Provided data: Begin

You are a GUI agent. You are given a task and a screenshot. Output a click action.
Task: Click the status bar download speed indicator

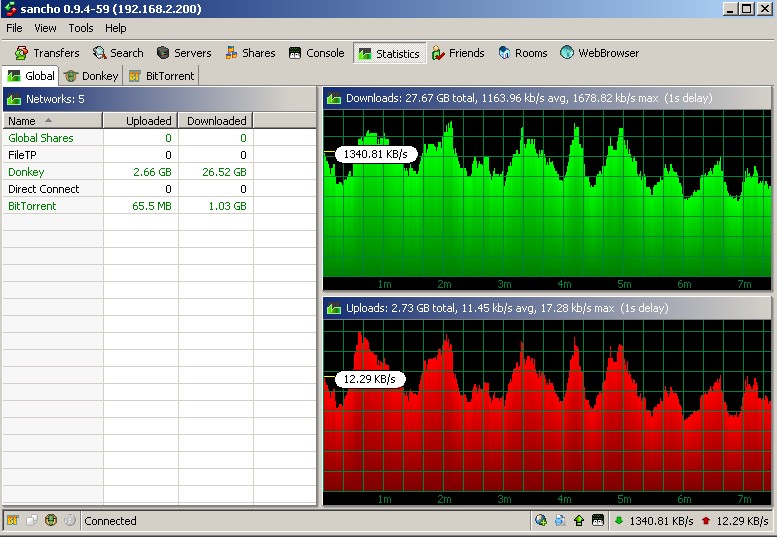click(653, 521)
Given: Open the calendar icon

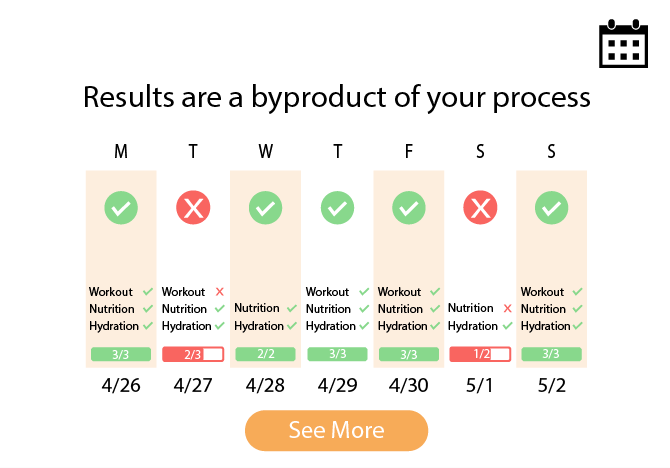Looking at the screenshot, I should tap(623, 43).
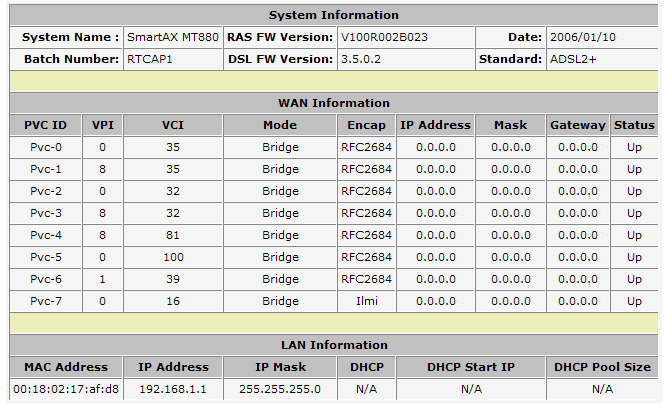Select the RAS FW Version V100R002B023 cell

coord(406,37)

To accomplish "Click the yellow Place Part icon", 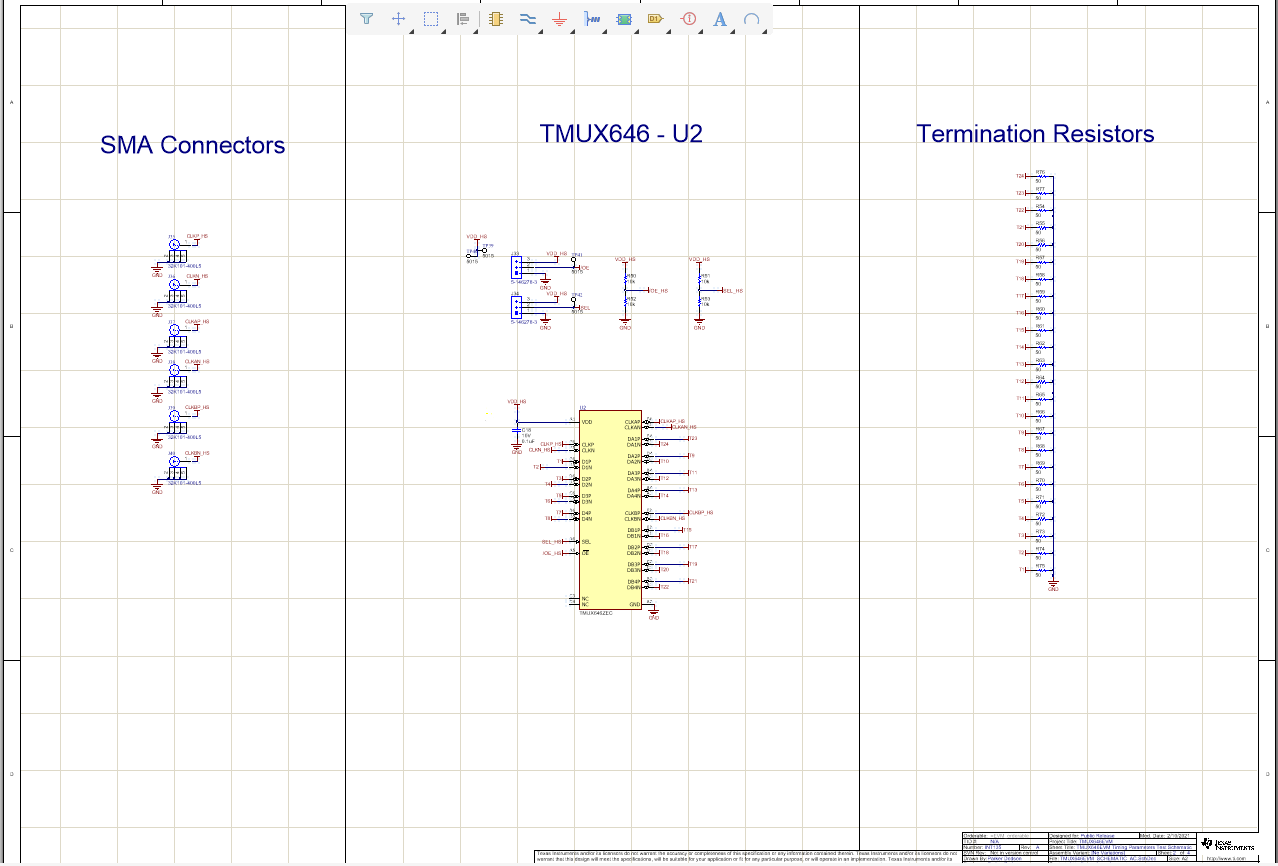I will [495, 18].
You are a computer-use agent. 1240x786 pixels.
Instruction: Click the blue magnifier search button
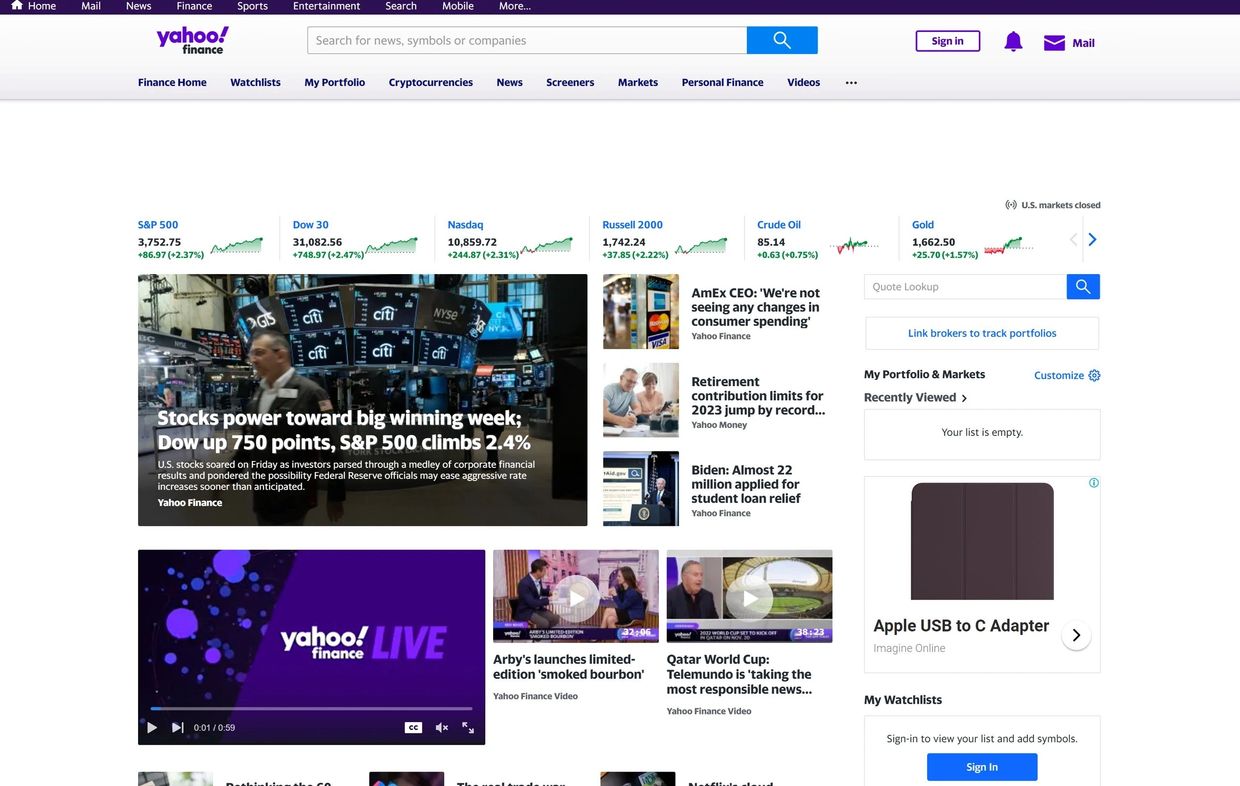(x=781, y=40)
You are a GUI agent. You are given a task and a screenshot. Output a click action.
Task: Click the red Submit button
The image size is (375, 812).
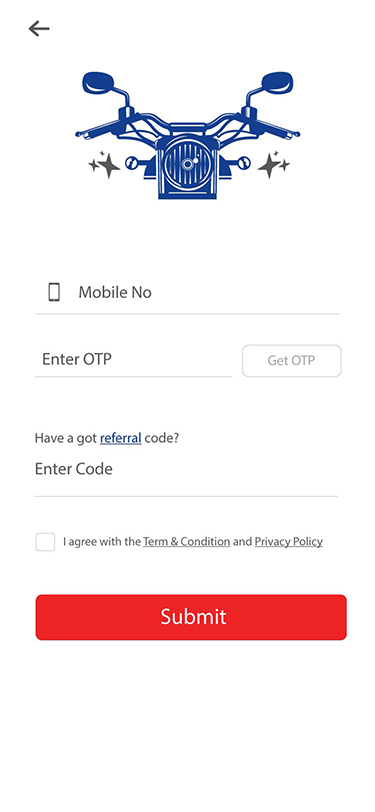pyautogui.click(x=191, y=617)
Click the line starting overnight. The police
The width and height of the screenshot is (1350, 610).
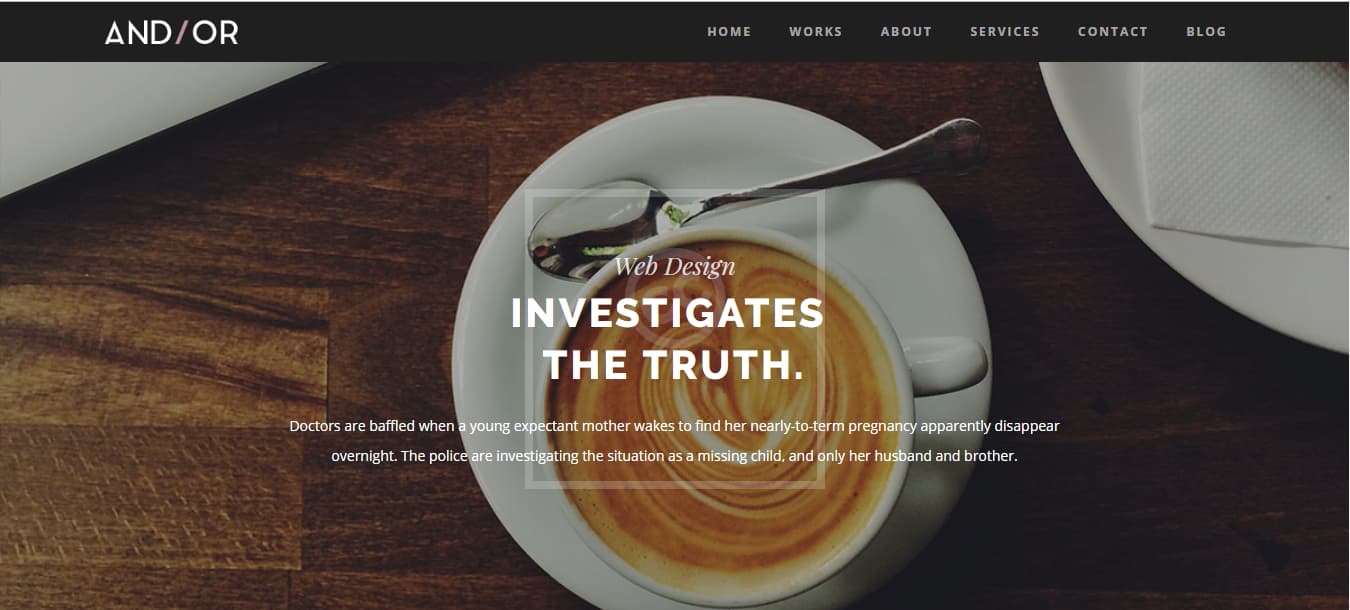[674, 456]
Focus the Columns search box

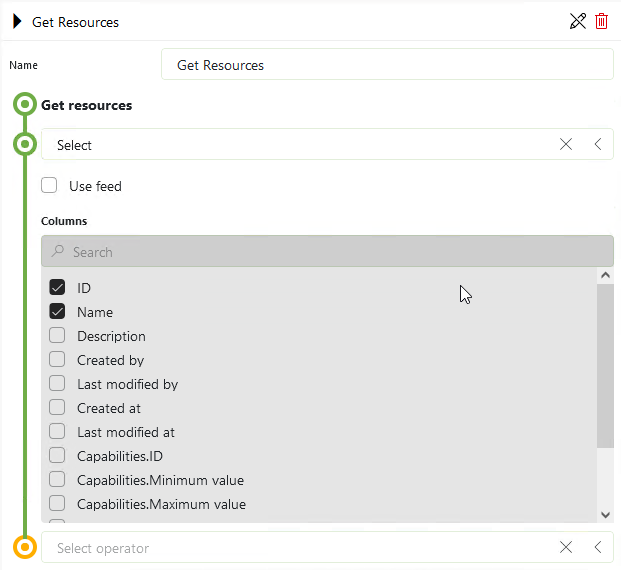point(328,251)
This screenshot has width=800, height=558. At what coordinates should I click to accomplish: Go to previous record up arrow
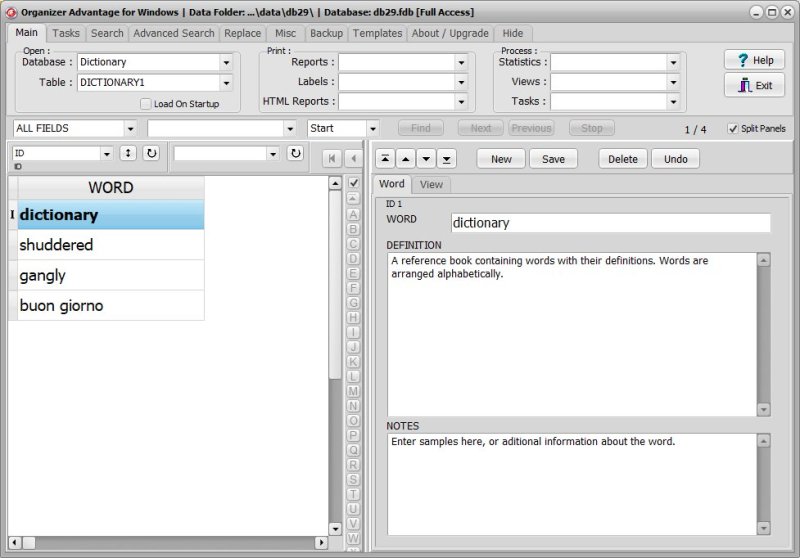click(x=406, y=159)
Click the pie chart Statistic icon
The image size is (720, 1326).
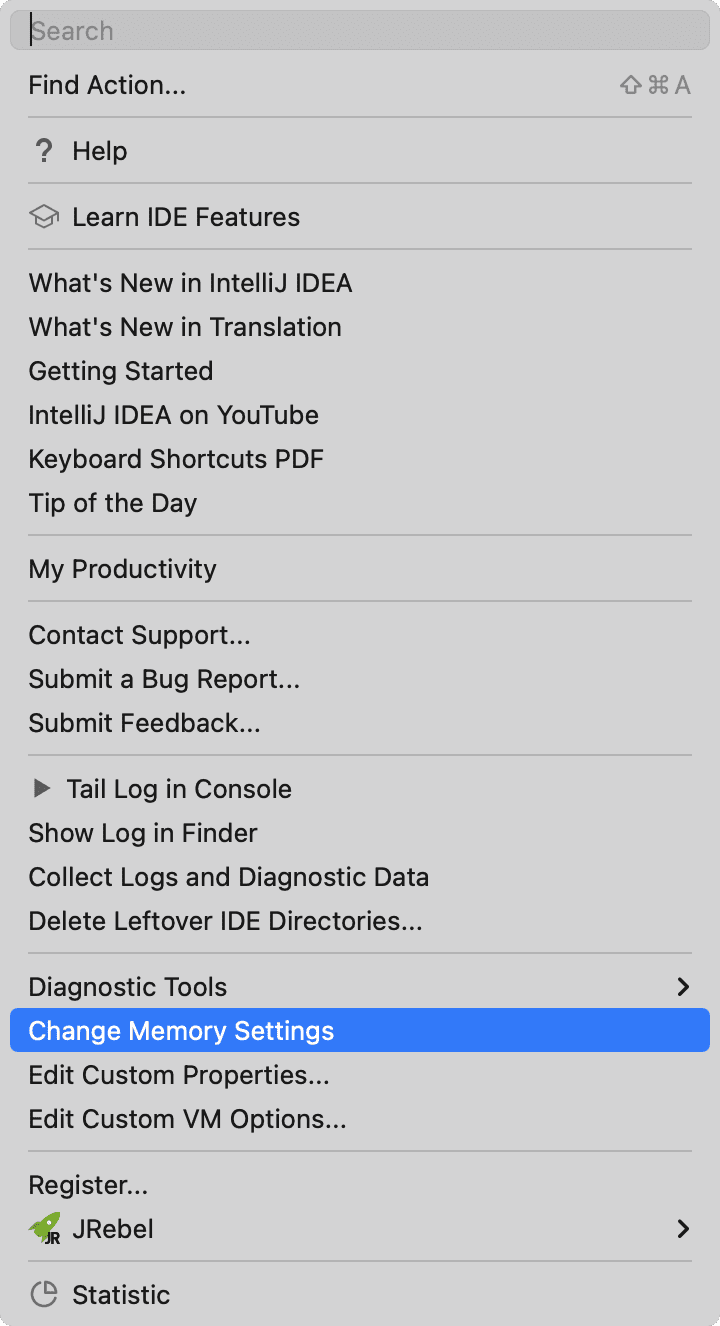tap(44, 1295)
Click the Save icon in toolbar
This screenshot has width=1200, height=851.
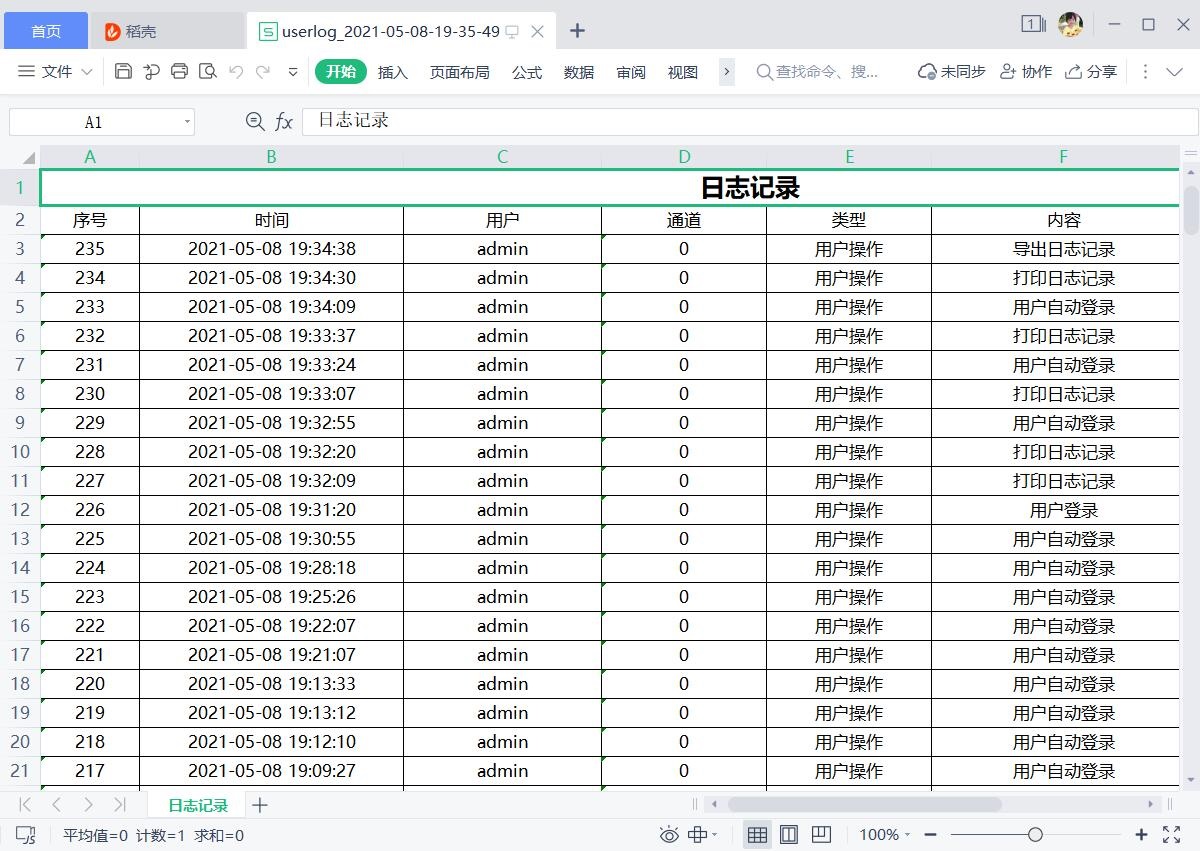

Provided data: End

What you need to do -> Each line from the line containing "Focus the Columns search box" through the final line of the data above must be retyped exactly; nothing else, and no pictures, may appear.

Finished exercise ->
Focus the Columns search box

point(328,251)
This screenshot has width=800, height=558. At what coordinates should I click to accomplish: Go to previous record up arrow
click(x=406, y=159)
Click the pie chart Statistic icon
The image size is (720, 1326).
tap(44, 1295)
Click the Save icon in toolbar
This screenshot has width=1200, height=851.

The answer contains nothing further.